Uh-huh, I said to myself. I pretended to be half hearing — as if that were possible — and splashed the eggs with bacon grease like he wanted them. I didn’t say anything. He was building up rage on the sound of his own voice.

“The fuck went out on Labor Day and left Penny and the kids home. She didn’t say anything about him drinkin, but I could hear it in her voice when I called last night. I can’t keep ignoring this. I oughta get a flight over there and take ol’ Raymond out.”

“How’s he doing after his knife wound?”

“Son of a bitch is finally back to work. I should just take him out. Penny and the kids would be fine with the insurance she’d get from GM.”

“Oh?”

“Those slimy titty bars he hangs out in — like Babydoe’s — I could just fly into Dallas, do him, and fly back. Nobody would think a thing unusual.”

I heard the flush and then his continued pulling of toilet paper. He always flushed before he wiped. I knew if I went in there after him I would see streaky wads of paper still floating. He came striding into the kitchen with a towel wrapped around him, his gut hanging over. He seemed to rock back as he walked to keep from falling forward. He turned and poured his eighth cup of coffee, added milk, held it over the sink, and stirred wildly. Half of it slopped over the sides of the cup. His face was mottled with red and he growled to himself.

I looked away. I remembered that at seventeen he had thrown his father out of the house — for beating his mother. He found out later they snuck around for years to see each other behind his back — they were that scared of him.

I knew going opposite whatever he said would push him. I pointed to the phone. “Calm down and call your sister. Her and the kids might want to keep Ray around.”

“Yeah?

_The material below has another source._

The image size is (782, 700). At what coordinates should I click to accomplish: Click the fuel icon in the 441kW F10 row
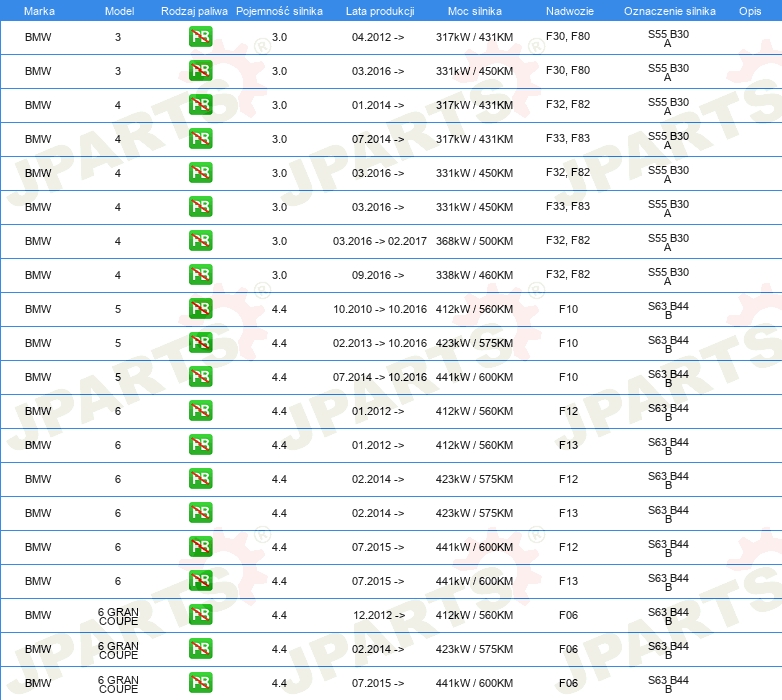[x=200, y=377]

Uh-uh. She’s too nice. She’ll give that son of a bitch chance after chance while he spends all their money on ass and booze. If anybody’s gonna take advantage of somebody, it’s gonna be me.”

I handed him his plate of eggs and turned away to take my shower and let him spew. I heard him pick up the paper again and started with how all the “assholes in the news” should be killed.

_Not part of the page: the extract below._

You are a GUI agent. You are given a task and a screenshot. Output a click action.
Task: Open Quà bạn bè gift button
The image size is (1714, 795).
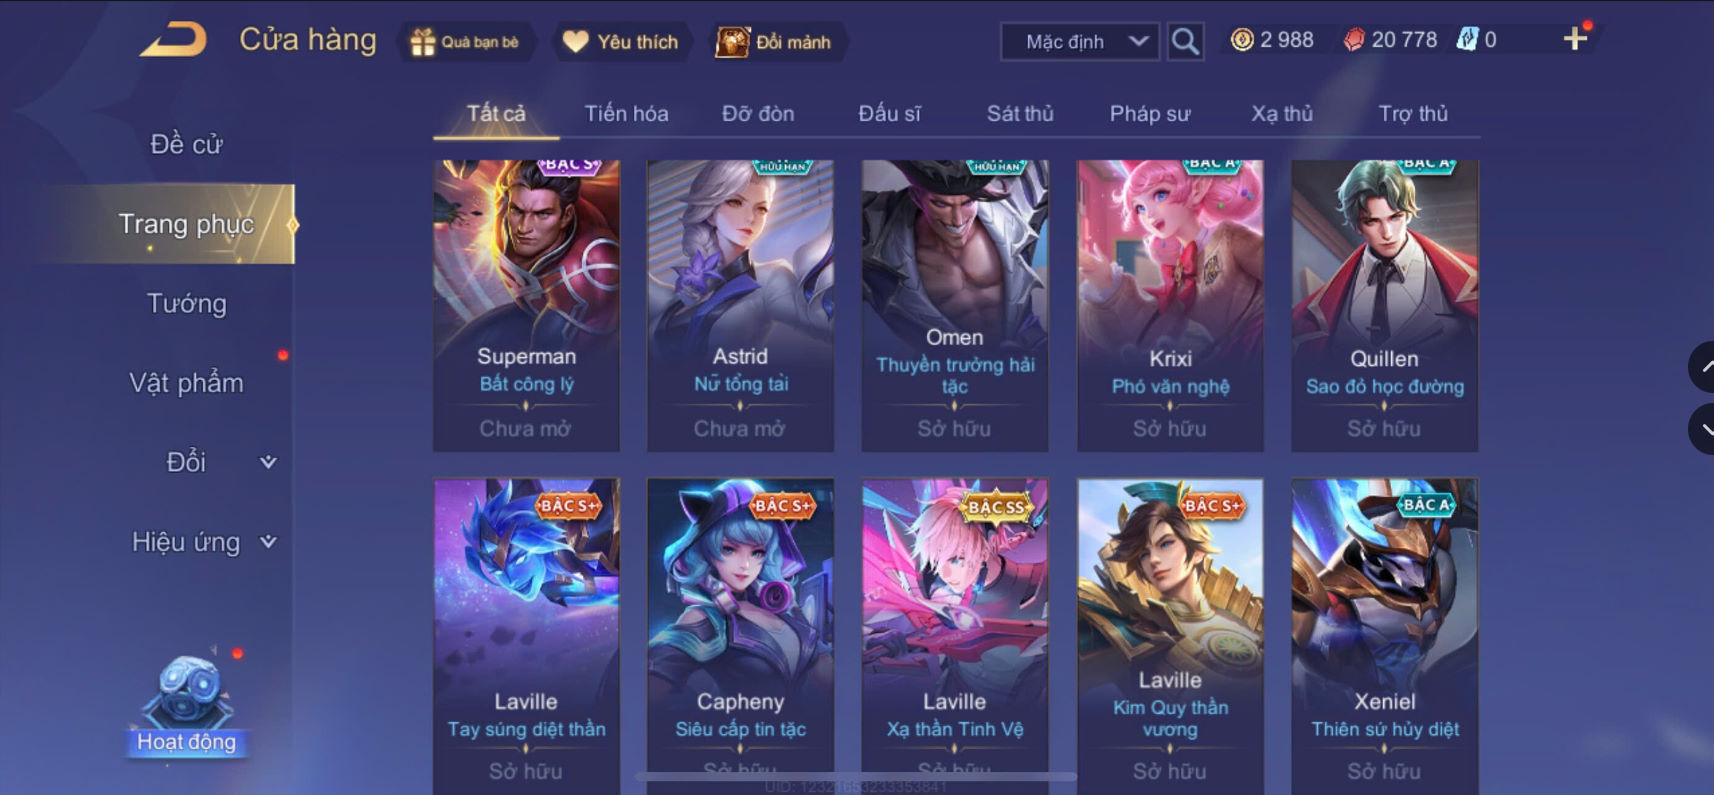click(x=466, y=42)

Before this, it didn’t occur to me as an asset that he was always a hair’s breadth from violence. I’d tried for peace. I didn’t want to know about the trouble he’d been in before we met, his being in jail for violating a restraining order. He’d broken down a door — I heard that from his sister because she thought I should know. I figured he deserved another chance in life. He had a lousy childhood with the drunk old man and all. But now I realized how foolish I was to think that if I treated him nice enough — turned the other cheek — he would be nice back. Thought that was human nature. Wrong. I was a goddamned angelic savior for over a year and not a speck of it rubbed off. He took me for a sucker to use and abuse. It was a lesson I’d never forget, learned too late.

This sounds crazy — but something about the alligator incident made me know Carl’s true capabilities, and I was fucking scared. That alligator told me that a ticket for Carl to Dallas was my only ticket out. It was a harsh thought, but Penny’s husband wasn’t God’s gift either, and if Carl didn’t get him, it was just a matter of time till some other motherfucker did.

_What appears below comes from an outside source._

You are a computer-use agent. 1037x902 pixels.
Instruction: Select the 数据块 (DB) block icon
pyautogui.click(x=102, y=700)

At first, I felt scared of the wicked thoughts in my heart. But after a few days, each time Carl hawked up a big gob and spit it out the car window or screamed at me because the elevator at the apartment complex was too slow, the idea became less sinful. He was always saying how he used to break guys’ legs for a living, collecting, and he might decide to find some employment of that kind in Florida since the pay was so lousy for construction. Besides that, there was his drunk driving — if I could get him behind bars, it would be an asset to the whole state. Or maybe I’d only have to threaten.

One morning he woke up and bit my nipple hard before I was even awake. “Ouch!” I yelled. It drew blood and made my eyes fill up.

“The world’s a hard place,” he told me.

“You make it that way.”

He laughed. “You lived your little pussy life long enough. It’s time you find out what it’s all about.” He covered my mouth with his booze-and-cigarette breath, and I knew that was the day I’d make a call to his sister. He wasn’t going to go away on his own.